==== Data supplied

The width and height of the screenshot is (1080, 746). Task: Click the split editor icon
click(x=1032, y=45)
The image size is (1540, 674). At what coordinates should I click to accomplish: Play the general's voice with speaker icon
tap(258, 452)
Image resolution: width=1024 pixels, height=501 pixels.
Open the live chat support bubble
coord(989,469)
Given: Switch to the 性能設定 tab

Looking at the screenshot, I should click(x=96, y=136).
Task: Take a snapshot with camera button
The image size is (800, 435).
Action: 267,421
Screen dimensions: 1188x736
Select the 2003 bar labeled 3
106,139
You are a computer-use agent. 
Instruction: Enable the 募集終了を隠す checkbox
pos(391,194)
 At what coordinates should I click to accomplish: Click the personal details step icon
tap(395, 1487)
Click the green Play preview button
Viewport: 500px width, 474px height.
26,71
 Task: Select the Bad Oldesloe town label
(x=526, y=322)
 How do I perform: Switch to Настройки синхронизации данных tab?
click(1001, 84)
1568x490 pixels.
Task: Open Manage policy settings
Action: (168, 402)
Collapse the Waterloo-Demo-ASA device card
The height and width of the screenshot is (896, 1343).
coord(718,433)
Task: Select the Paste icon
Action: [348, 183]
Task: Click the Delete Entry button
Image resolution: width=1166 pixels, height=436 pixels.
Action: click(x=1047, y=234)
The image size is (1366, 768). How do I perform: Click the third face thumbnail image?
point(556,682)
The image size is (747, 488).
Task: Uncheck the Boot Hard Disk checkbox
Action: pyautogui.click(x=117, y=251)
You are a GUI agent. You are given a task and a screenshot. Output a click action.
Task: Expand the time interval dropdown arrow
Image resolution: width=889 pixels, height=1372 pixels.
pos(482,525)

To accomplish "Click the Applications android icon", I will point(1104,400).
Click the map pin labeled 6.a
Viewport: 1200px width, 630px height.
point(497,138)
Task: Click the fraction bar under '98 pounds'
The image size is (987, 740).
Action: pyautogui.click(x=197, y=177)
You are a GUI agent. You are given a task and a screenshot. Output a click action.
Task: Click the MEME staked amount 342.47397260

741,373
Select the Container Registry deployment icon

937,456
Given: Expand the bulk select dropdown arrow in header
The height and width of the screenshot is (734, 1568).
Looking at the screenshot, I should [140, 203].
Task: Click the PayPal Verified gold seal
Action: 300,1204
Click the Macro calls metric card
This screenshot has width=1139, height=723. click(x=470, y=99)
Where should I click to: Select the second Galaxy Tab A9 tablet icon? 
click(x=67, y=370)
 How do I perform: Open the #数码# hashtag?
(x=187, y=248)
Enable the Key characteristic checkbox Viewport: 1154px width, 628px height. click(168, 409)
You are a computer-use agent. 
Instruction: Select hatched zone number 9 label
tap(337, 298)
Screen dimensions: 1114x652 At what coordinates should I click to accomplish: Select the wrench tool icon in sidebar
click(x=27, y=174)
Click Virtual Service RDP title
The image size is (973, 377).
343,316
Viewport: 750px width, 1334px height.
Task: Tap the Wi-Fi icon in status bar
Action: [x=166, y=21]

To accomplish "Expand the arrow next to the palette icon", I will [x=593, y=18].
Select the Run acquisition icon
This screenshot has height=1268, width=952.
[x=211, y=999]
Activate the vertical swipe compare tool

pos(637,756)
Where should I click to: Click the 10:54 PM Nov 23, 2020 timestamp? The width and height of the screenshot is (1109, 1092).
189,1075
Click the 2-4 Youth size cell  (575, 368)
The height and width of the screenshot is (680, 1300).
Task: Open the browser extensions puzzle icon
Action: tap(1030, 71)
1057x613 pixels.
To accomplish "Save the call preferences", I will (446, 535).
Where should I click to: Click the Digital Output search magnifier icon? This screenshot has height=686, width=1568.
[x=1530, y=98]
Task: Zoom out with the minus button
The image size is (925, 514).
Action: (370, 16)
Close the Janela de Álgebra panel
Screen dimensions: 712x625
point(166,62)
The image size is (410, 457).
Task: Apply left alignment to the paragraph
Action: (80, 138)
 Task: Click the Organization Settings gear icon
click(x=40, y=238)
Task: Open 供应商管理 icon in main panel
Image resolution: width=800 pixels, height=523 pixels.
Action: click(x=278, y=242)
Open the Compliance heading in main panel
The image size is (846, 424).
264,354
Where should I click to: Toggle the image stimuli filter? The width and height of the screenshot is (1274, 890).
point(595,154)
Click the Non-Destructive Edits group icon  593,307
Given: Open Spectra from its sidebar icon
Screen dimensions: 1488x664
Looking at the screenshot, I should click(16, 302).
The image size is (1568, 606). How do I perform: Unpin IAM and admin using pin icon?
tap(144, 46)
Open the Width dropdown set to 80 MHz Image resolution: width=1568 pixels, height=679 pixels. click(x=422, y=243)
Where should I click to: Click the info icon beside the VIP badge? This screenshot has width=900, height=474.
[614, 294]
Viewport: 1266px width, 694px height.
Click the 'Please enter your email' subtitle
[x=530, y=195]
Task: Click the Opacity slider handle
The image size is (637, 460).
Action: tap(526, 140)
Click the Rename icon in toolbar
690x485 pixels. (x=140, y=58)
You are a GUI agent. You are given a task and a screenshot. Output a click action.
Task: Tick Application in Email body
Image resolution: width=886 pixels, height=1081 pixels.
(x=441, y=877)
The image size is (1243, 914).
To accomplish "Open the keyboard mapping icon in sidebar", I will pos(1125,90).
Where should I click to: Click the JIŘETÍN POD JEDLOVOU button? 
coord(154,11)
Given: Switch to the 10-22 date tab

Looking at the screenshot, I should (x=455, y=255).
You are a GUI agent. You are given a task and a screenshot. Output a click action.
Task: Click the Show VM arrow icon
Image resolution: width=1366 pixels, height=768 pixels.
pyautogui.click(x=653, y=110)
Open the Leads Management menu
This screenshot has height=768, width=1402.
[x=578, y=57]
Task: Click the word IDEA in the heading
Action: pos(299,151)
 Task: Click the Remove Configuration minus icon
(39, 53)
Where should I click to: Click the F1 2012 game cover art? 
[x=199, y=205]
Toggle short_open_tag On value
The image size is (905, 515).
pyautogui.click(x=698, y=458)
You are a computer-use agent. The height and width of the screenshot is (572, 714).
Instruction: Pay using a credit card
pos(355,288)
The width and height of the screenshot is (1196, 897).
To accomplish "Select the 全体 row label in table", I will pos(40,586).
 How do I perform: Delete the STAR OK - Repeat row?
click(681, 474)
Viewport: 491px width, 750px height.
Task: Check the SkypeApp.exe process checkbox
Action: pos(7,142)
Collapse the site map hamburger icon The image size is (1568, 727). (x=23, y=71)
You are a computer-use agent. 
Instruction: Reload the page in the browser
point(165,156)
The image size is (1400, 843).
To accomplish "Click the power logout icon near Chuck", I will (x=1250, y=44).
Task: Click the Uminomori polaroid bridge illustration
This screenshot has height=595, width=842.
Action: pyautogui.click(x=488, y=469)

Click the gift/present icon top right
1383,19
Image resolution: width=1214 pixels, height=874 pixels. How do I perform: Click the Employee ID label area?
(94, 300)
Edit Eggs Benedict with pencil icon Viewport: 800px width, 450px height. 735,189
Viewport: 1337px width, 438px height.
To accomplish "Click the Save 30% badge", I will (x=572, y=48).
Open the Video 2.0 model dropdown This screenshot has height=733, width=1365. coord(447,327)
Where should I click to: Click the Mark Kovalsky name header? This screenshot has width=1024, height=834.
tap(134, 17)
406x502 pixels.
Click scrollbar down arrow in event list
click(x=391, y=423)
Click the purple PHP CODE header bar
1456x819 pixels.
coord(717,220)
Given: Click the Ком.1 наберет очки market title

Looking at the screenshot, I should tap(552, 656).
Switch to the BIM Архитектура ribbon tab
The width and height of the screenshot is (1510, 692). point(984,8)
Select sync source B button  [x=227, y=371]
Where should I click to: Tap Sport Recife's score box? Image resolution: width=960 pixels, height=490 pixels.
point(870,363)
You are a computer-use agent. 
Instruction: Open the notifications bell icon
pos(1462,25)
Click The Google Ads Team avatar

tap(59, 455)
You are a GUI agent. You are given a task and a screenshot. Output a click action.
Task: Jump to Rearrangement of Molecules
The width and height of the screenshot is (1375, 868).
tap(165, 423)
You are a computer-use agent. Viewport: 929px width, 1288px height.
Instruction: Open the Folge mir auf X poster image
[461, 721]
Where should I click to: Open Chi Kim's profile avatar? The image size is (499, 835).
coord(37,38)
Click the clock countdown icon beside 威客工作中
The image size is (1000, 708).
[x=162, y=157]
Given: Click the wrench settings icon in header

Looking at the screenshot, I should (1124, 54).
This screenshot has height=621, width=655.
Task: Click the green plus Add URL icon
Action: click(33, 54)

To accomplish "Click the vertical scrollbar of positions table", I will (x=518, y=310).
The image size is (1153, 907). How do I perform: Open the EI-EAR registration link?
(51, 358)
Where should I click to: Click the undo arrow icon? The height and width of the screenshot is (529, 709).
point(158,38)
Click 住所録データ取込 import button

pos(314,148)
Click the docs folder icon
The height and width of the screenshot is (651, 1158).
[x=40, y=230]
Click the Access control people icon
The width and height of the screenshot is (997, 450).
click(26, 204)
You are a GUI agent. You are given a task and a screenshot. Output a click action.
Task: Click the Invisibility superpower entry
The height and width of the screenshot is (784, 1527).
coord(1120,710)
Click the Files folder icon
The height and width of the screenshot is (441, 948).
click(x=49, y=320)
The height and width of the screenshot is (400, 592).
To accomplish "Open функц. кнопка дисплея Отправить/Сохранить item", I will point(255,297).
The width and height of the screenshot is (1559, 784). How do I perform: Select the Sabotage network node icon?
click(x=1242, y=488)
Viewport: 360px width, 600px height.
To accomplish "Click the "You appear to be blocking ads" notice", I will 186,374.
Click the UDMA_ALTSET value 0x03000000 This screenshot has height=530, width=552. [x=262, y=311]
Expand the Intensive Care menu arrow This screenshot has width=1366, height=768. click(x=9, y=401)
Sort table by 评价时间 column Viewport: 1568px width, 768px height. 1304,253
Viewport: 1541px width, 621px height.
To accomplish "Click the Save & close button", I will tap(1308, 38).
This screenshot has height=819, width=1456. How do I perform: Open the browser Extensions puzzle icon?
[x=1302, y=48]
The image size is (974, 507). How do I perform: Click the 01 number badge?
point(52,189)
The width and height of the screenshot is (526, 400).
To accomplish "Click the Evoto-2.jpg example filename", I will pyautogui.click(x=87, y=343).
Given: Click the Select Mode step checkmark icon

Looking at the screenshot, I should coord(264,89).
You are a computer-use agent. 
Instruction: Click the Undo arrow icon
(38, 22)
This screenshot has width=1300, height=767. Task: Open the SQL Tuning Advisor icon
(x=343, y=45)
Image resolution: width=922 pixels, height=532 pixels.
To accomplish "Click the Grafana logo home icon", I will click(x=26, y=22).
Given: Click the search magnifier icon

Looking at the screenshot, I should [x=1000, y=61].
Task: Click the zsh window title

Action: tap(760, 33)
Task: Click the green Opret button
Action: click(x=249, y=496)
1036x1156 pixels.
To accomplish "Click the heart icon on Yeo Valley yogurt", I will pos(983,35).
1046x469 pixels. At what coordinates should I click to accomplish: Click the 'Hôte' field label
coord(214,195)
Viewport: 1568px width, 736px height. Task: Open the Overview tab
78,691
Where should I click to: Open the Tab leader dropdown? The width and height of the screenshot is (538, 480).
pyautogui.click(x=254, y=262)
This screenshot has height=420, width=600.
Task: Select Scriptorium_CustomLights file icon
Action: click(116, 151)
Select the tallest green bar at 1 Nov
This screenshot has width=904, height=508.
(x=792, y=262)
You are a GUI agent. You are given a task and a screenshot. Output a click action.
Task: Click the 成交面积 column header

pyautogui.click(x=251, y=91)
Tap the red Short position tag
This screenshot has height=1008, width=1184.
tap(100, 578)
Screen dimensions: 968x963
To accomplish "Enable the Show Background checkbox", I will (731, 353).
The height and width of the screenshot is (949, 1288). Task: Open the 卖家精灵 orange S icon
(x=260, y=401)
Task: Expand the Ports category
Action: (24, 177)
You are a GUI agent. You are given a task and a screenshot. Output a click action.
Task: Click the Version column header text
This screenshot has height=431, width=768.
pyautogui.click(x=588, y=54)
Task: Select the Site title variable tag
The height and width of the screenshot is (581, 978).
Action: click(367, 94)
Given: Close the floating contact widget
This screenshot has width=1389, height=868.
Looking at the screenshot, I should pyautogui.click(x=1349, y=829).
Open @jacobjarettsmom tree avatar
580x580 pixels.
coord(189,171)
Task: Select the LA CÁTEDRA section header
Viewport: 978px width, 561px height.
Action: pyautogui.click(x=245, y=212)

========

• **About this task**: The first line of the listing above through the line containing "Image resolution: width=1024": print exactly that, both ends included.

• **Result below**:
The width and height of the screenshot is (1080, 746). Task: Click the split editor icon
click(x=1032, y=45)
The image size is (1540, 674). At what coordinates should I click to accomplish: Play the general's voice with speaker icon
tap(258, 452)
Image resolution: width=1024 pixels, height=501 pixels.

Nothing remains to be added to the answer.